YOUR TASK: Can you reproduce everything from the start of the material down to the line containing "coord(368,611)", with both ends included?

Records excerpted from a collection:
[start]
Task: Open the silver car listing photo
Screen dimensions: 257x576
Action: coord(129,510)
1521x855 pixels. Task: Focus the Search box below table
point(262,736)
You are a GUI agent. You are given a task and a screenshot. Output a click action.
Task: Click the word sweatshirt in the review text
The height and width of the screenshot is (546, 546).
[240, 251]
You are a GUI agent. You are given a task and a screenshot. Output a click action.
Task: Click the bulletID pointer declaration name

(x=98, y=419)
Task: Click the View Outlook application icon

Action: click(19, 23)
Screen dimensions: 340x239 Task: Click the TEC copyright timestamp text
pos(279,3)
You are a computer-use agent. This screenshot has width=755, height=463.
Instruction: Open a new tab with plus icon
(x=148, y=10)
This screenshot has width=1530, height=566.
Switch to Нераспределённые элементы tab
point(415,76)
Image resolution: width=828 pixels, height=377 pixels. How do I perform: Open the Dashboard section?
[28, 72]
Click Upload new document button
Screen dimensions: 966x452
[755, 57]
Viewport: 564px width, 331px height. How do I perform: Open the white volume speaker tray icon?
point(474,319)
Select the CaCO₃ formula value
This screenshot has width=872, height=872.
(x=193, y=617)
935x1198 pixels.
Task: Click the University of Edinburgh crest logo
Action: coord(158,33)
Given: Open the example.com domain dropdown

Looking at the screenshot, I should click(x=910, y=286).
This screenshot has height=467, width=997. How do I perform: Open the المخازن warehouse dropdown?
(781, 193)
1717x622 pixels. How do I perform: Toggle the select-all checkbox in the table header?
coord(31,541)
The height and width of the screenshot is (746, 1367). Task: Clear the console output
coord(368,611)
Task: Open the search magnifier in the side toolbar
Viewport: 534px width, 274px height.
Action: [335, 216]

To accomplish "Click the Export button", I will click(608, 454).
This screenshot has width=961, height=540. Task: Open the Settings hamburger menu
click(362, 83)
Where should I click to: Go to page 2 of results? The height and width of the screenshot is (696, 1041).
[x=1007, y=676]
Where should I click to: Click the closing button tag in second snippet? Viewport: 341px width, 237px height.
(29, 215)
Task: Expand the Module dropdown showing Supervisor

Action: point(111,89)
[end]
EXERCISE OUTPUT:
Task: Open the silver car listing photo
Screen dimensions: 257x576
Action: coord(129,510)
1521x855 pixels. Task: Focus the Search box below table
point(262,736)
You are a GUI agent. You are given a task and a screenshot. Output a click action.
Task: Click the word sweatshirt in the review text
The height and width of the screenshot is (546, 546).
[240, 251]
You are a GUI agent. You are given a task and a screenshot. Output a click action.
Task: Click the bulletID pointer declaration name

(x=98, y=419)
Task: Click the View Outlook application icon

Action: click(19, 23)
Screen dimensions: 340x239 Task: Click the TEC copyright timestamp text
pos(279,3)
You are a computer-use agent. This screenshot has width=755, height=463.
Instruction: Open a new tab with plus icon
(x=148, y=10)
This screenshot has width=1530, height=566.
Switch to Нераспределённые элементы tab
point(415,76)
Image resolution: width=828 pixels, height=377 pixels. How do I perform: Open the Dashboard section?
[28, 72]
Click Upload new document button
Screen dimensions: 966x452
[755, 57]
Viewport: 564px width, 331px height. How do I perform: Open the white volume speaker tray icon?
point(474,319)
Select the CaCO₃ formula value
This screenshot has width=872, height=872.
(x=193, y=617)
935x1198 pixels.
Task: Click the University of Edinburgh crest logo
Action: coord(158,33)
Given: Open the example.com domain dropdown

Looking at the screenshot, I should click(x=910, y=286).
This screenshot has height=467, width=997. How do I perform: Open the المخازن warehouse dropdown?
(781, 193)
1717x622 pixels. How do I perform: Toggle the select-all checkbox in the table header?
coord(31,541)
The height and width of the screenshot is (746, 1367). Task: Clear the console output
coord(368,611)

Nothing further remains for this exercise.